Again, from one of my favorite writers–Clay Shirky.
In his book Here Comes Everybody: The Power of Organizing without Organizations, Shirky tells the story of Johannes Trithemius, the Abbot of Sponheim. Shirky notes: In 1492, almost a half century after Gutenberg’s invention of moveable type appeared, Trithemius launched a passionate campaign in defense of the scribal tradition–De Laude Scriptorum (in praise of scribes). In his work, he laid out the values and virtues of the scribal tradition: “The devout monk enjoys four particular benefits from writing: the time that is precious is profitably spent; his understanding is enlightened as he writes; his heart is kindled to devotion; and after this life he is rewarded with a unique prize.”
Shirky notes that the abbot’s position would have simply been a reactionary burst (we must preserve the old order at any cost), except for one detail–In 1492 if you want to get your message out most widely, what would you do? You would have your opinion printed–which is exactly what Trithemius did. De Laude Scriptorum was not copied by scribes, rather it was set in moveable type so that copies could be made cheaply and quickly. Shirky writes: The content of the Abb0t’s book praised the scribes, while its printed form damned them; the medium undermined the message” (p. 68).
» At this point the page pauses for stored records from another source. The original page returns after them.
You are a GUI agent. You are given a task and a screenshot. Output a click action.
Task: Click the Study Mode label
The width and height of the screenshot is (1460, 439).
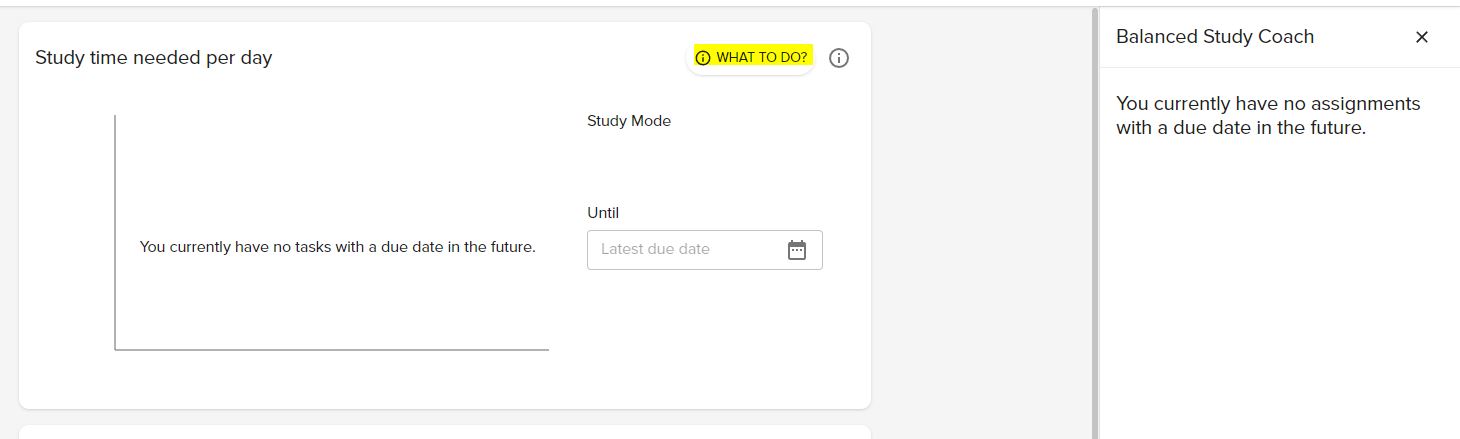click(x=629, y=121)
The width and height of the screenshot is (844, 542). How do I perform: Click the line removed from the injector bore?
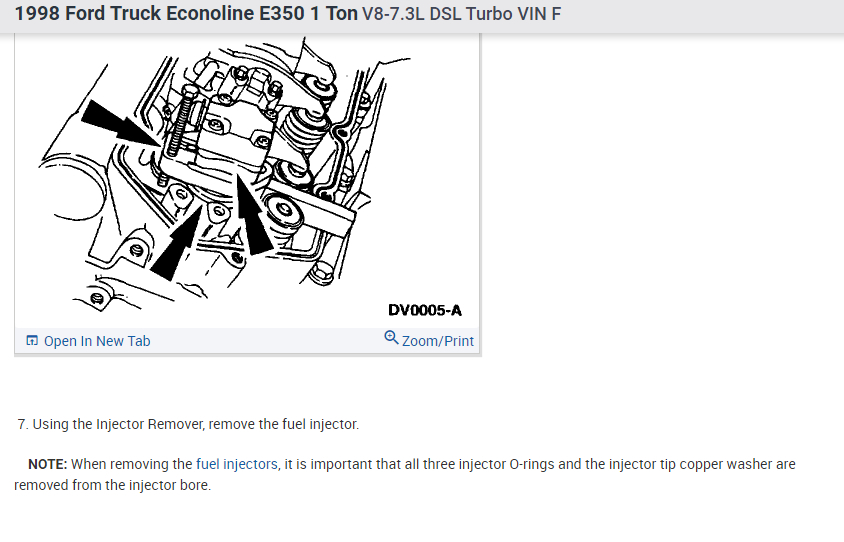[x=112, y=485]
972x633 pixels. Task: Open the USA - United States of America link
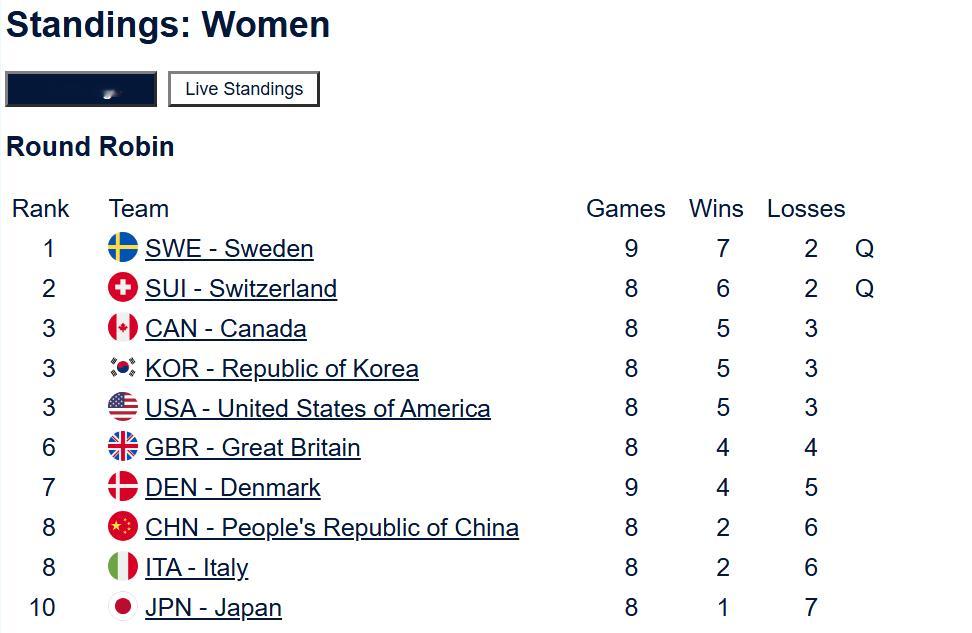pos(318,409)
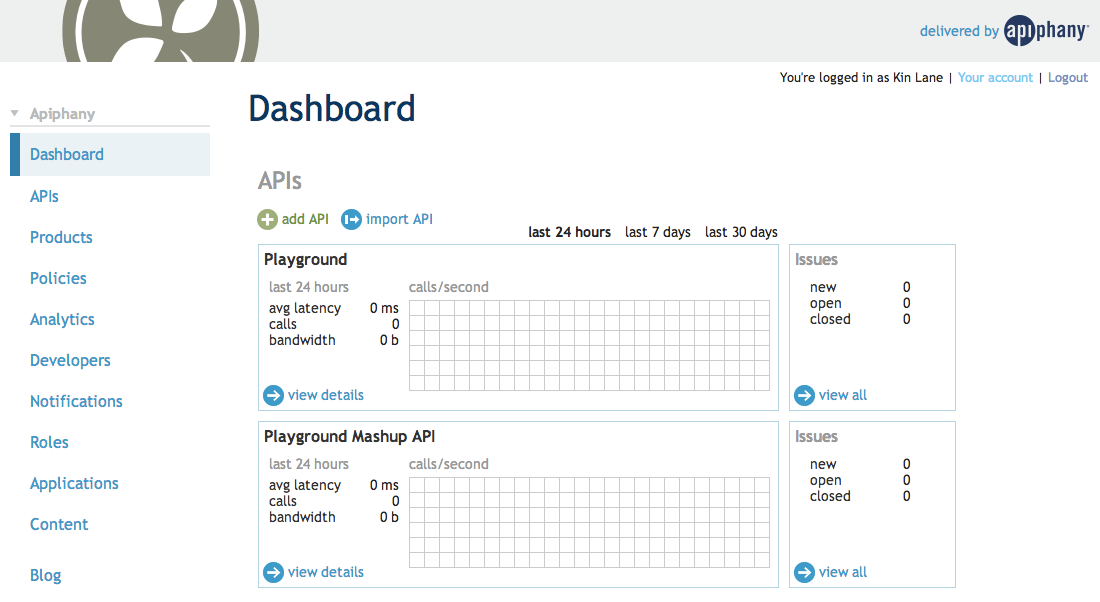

I reflect, with Shirky’s help, upon the worlds I live in–the church world, and the theological academic world. We as professionals–clergy, academics–become gatekeepers. As gatekeepers, we sometimes hold onto old structures or forms because we are part of that guild. We say, only the pastor as the guild, or the denomination, or the congregation defines the role, can serve out certain functions. We say, only the way we have done theological education in the past, is the way we must do it into the future.
We get trapped in structures, enamored by structures, comfortable in structures. We are part of the guild–and we work hard to perpetuate our guild, when we should be reflective and critical and ask: what is the best way forward, today?
We must never make changes just for the sake of novelty and different-ness. Nor should we stay the same just because this is the way we have always done it. To be revolutionary, we must ask the hard questions, be willing to die to our old ways and pursue the very best path forward.
It isn’t easy–but the mission calls us forward.